Analysis of the connection between the results of the Polish NSNS version and external criteria (convergence aspect of validity)

In the studies on the validity of the NSNS, the responses to item 6 (“How would you rate the nursing care you received in this ward?”) and item 7 (“Overall how would you rate your recent stay in this ward?”) from Part 3 of the NSNS questionnaire were used as external criteria. In a clear majority of the studied institutions, a significant dependence was found between the results obtained in the “experience” scale and in the response to item 6 from Part 3. The value of Spearman's rank correlation coefficient ranged from 0.253 to 0.788; in general (for all departments) it was r = 0.632 and p = 0.0001. Analyzing the correlation between the results of the “experience” scale and the results of item 7 in Part 3 (“Overall how would you rate your recent stay in this ward?”), a statistically significant correlation was found for all departments (r = 0.612 and p = 0.0001).
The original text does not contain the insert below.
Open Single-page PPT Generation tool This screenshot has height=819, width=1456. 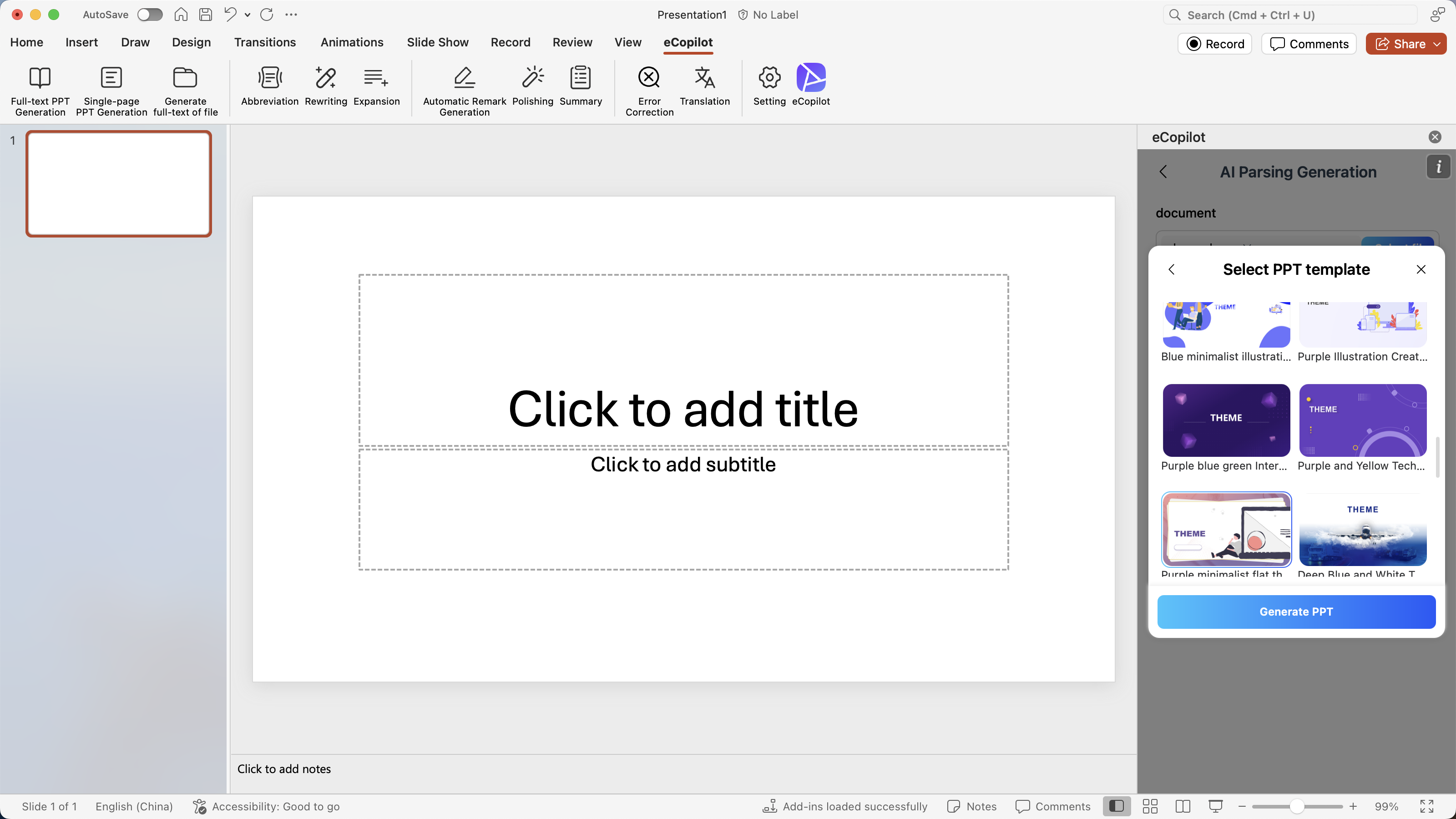(111, 78)
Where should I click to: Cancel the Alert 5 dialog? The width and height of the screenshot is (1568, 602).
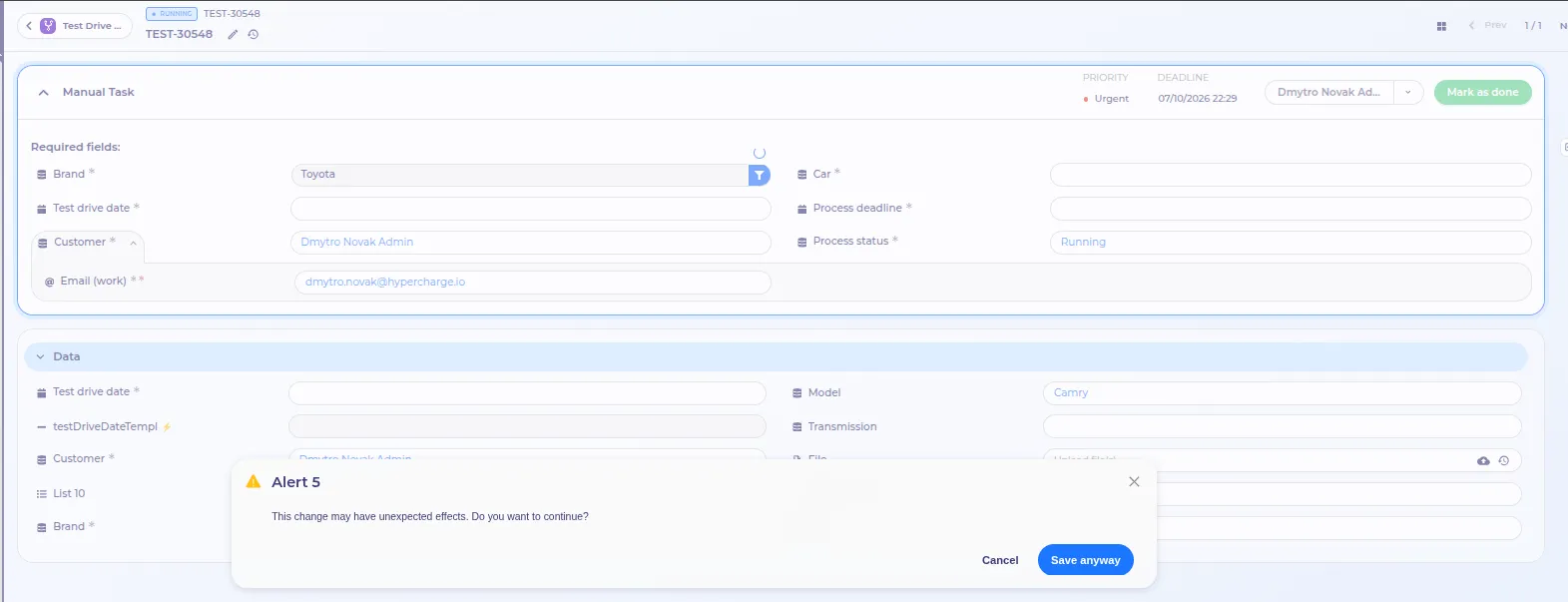[x=1000, y=560]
In particular departments the value of Spearman's rank correlation coefficient ranged from 0.227 to 0.725. In the estimation of the dependence between the results of the “satisfaction” scale and the results of external criteria (Part 3. item 6 “How would you rate the nursing care you received in this ward?”), the value of Spearman's rank correlation showed values from 0.373 to 0.836; in general r = 0.738 and p = 0.0001. A correlation was found between the results of the “satisfaction” scale and the answers to question no. 7 in part 3. When estimating the results from the “satisfaction” scale and the results of external criteria (Part 3, item 7 “Overall how would you rate your recent stay in this ward”), a statistically significant dependence (p = 0.0001) was found in all studied hospitals. The value of the correlation coefficient ranged between 0.372 and 0.797; in general r = 0.701 and p = 0.0001.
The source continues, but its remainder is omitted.